Passage to read >>
============
Reinforce Capabilities Required in Uncertain Environments
The capabilities of adaptation, shaping the business environment, and ambidexterity (the ability to apply different and potentially conflicting approaches to strategy, as described above, in different parts of the business) are typically under-developed in large established companies and will likely become more important. This is necessarily so, since winning in uncertainty requires more than defensive moves, and every company will need to both run and reinvent the business.
Improve Economic and Political IQ
Companies need to detect, interpret, and translate patterns in politics and macroeconomics for business implications. We are living in an era where macro effects can easily swamp competitive and operational considerations. For example, the presence or absence of a trade deal or an interest rate cut can potentially have a bigger impact than reducing cost or increasing marketing.
Invest in Resilience
We should expect the unexpected and be prepared not only to survive it but to seize unexpected opportunities. Our work with Simon Levin at Princeton University shows that complex dynamic systems, like biological ecosystems, economies, and companies which are able to survive and thrive over the long term, exhibit six principles that may seem counter to conventional business thinking:
- Redundancy. They buffer against unexpected events.
- Diversity. They have multiple ways of thinking and doing things, which not only serve as a hedge against change but also form the substrate for experimentation and learning.
- Modularity. They have firebreaks, which stop problems in one part of the company from affecting the whole. Modularity also facilitates innovation through recombination and promotes greater agility because of the reduced scale of each unit.
- Adaptation. They learn and evolve by leveraging diversity in the face of change.
============
[Dataset items]
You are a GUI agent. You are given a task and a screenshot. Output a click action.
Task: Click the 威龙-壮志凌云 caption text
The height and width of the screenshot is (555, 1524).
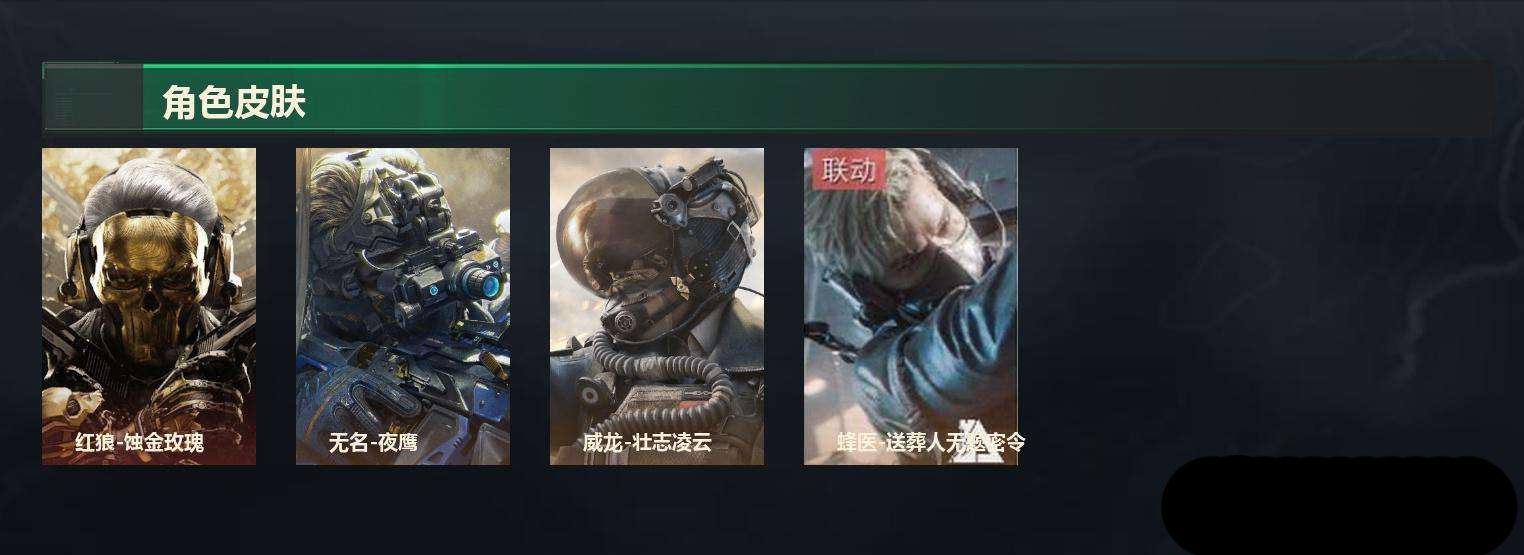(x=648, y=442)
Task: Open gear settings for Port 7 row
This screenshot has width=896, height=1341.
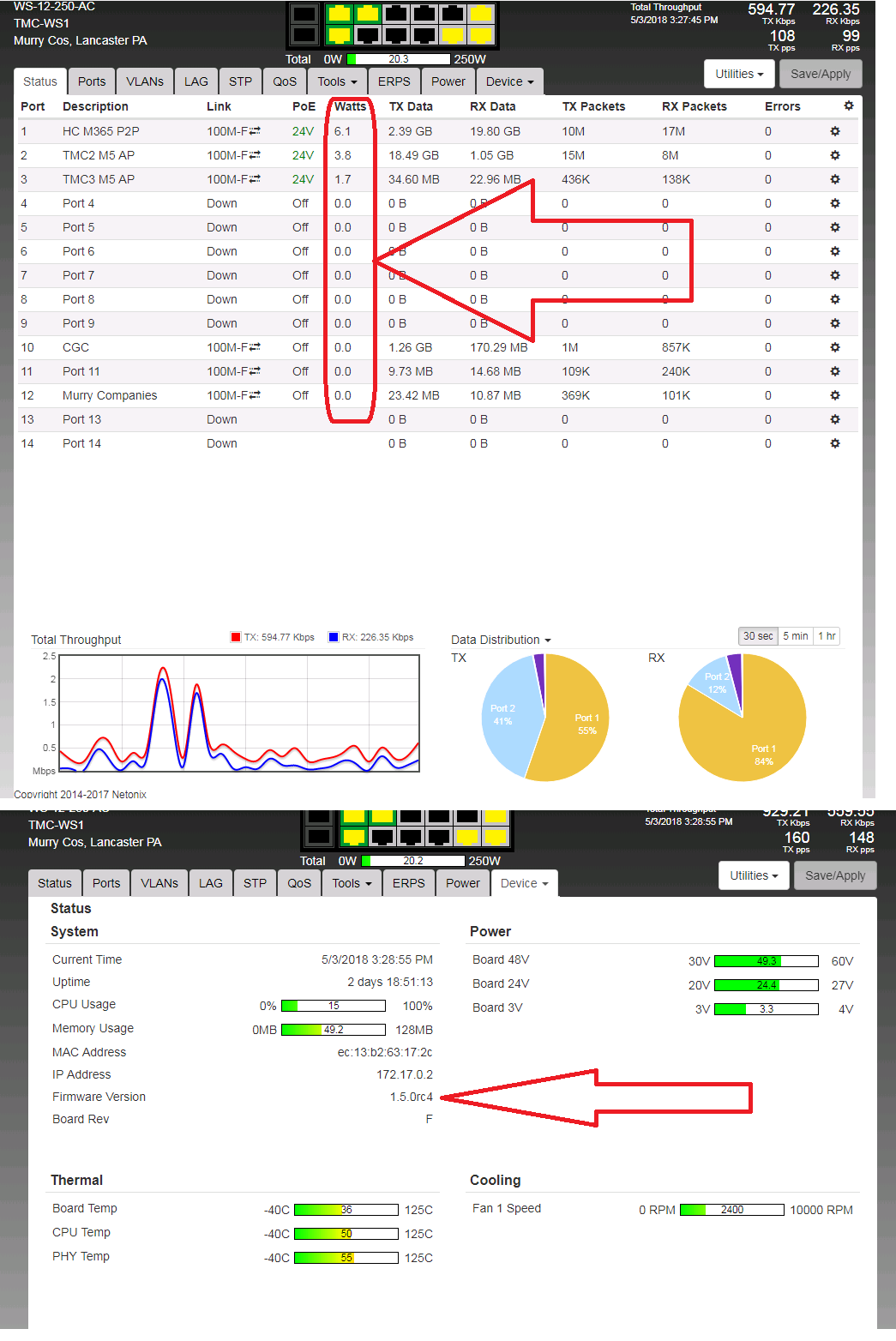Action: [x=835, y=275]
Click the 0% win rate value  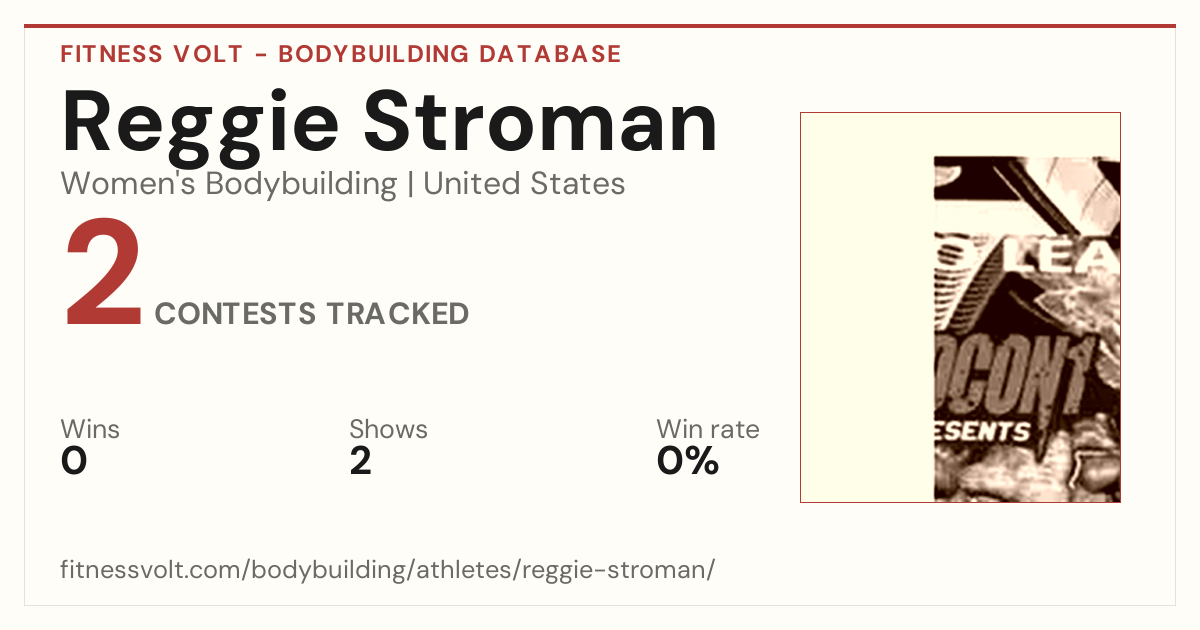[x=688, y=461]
============
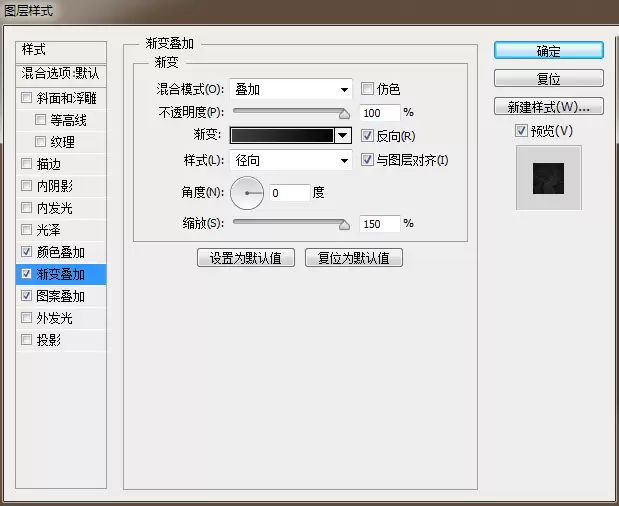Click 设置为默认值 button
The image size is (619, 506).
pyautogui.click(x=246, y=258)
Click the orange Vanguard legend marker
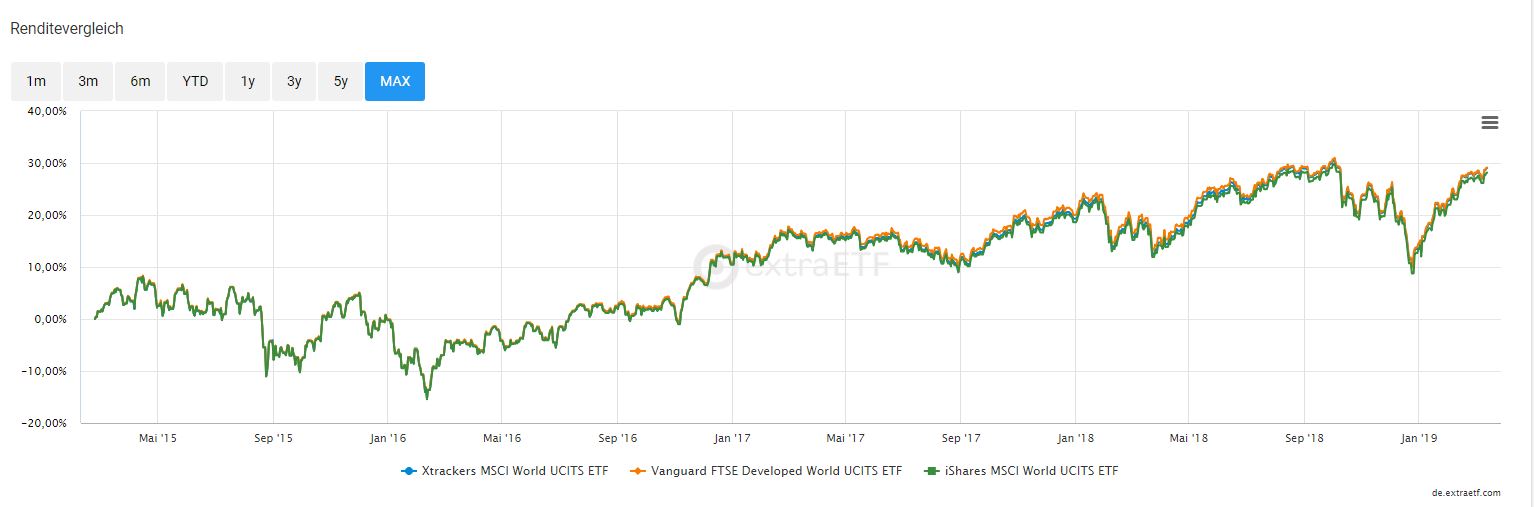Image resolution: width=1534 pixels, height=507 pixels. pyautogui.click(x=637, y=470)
============
Exercise A >> How would you translate this sentence from the passage on uncertainty into Spanish: "We are living in an era where macro effects can easily swamp competitive and operational considerations."?
Exercise B >> Can you shorten the paragraph in the passage on uncertainty that begins "Companies need to detect" while keeping its main facts?
Exercise C >> Can you reproduce the passage on uncertainty word for word, starting at "Invest in Resilience" and ending at "of each unit."?

Output A >> Vivimos en una era en la que los efectos macro pueden fácilmente eclipsar las consideraciones competitivas y operativas.

Output B >> Companies must detect and interpret political and macroeconomic patterns and translate them into business implications. Macro effects can now easily outweigh competitive and operational concerns. Whether a trade deal or an interest rate cut happens, for example, may matter more than cutting costs or increasing marketing.

Output C >>
Invest in Resilience
We should expect the unexpected and be prepared not only to survive it but to seize unexpected opportunities. Our work with Simon Levin at Princeton University shows that complex dynamic systems, like biological ecosystems, economies, and companies which are able to survive and thrive over the long term, exhibit six principles that may seem counter to conventional business thinking:
- Redundancy. They buffer against unexpected events.
- Diversity. They have multiple ways of thinking and doing things, which not only serve as a hedge against change but also form the substrate for experimentation and learning.
- Modularity. They have firebreaks, which stop problems in one part of the company from affecting the whole. Modularity also facilitates innovation through recombination and promotes greater agility because of the reduced scale of each unit.